Segment Start: Provided data

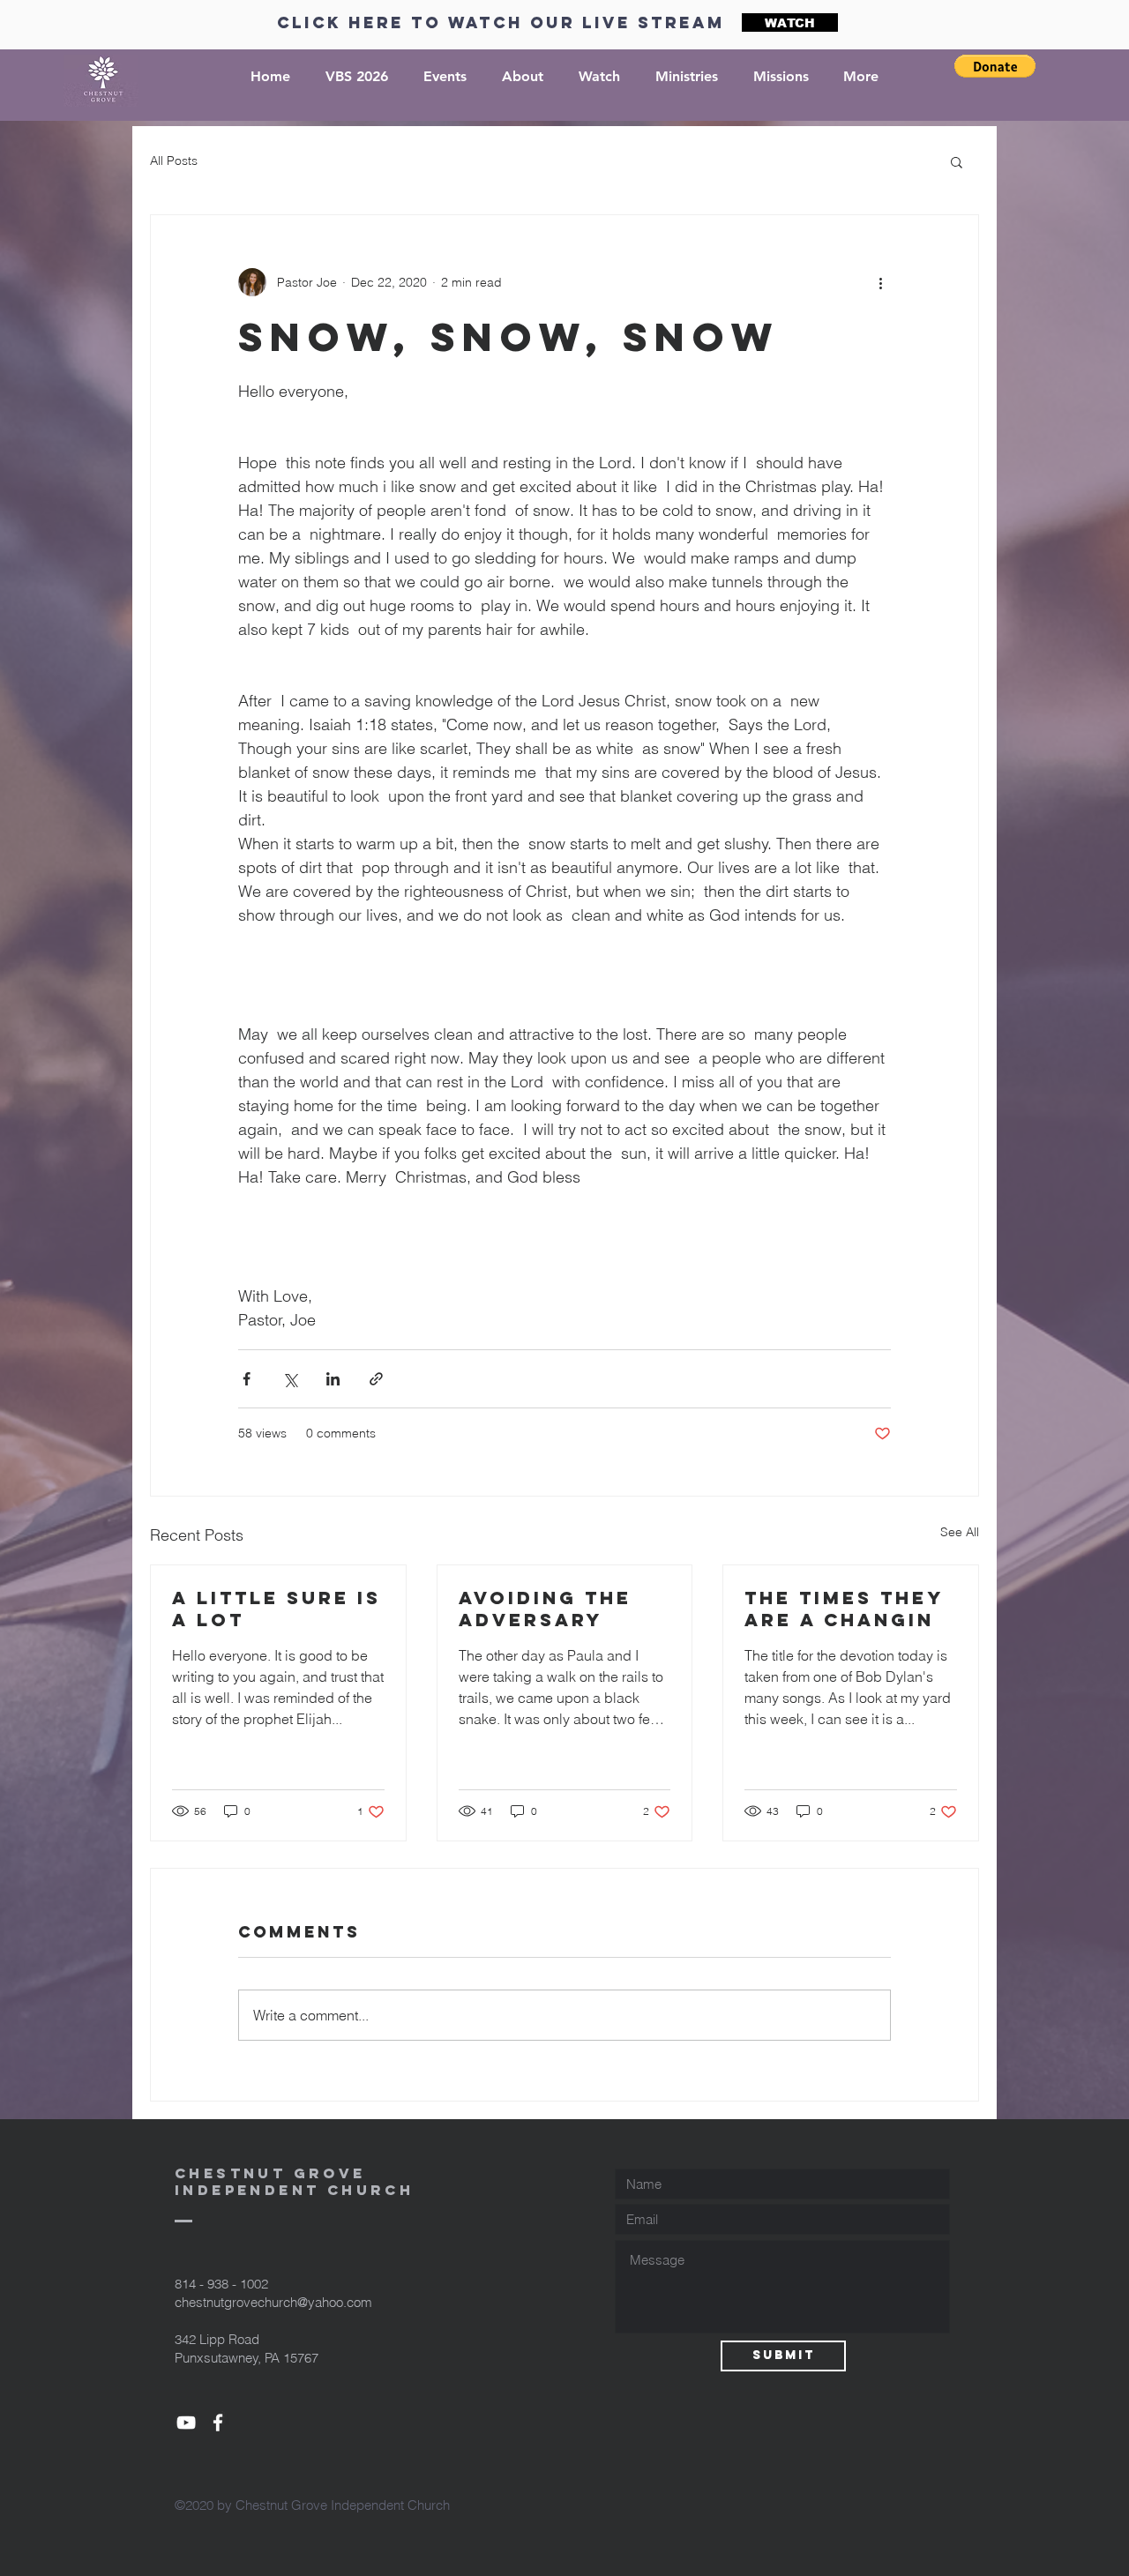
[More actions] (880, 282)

Segment End: Provided data
Segment Start: Provided data

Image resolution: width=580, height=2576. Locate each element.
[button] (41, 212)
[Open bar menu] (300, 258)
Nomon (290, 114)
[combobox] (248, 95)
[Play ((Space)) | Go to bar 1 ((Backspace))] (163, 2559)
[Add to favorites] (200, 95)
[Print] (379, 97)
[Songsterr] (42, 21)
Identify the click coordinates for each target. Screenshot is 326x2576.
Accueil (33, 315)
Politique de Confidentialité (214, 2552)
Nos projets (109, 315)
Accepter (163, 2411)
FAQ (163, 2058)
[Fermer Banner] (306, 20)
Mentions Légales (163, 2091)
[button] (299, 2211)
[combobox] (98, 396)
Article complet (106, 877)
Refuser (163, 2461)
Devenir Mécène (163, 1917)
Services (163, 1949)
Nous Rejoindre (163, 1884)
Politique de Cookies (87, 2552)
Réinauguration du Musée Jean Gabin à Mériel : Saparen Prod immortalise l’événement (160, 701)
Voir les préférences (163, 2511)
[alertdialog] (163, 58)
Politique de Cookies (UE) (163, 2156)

Segment End: Provided data

The task:
Find each line in the data above with the word "Politique", then copy it.

Answer space:
Politique de Confidentialité (214, 2552)
Politique de Cookies (87, 2552)
Politique de Cookies (UE) (163, 2156)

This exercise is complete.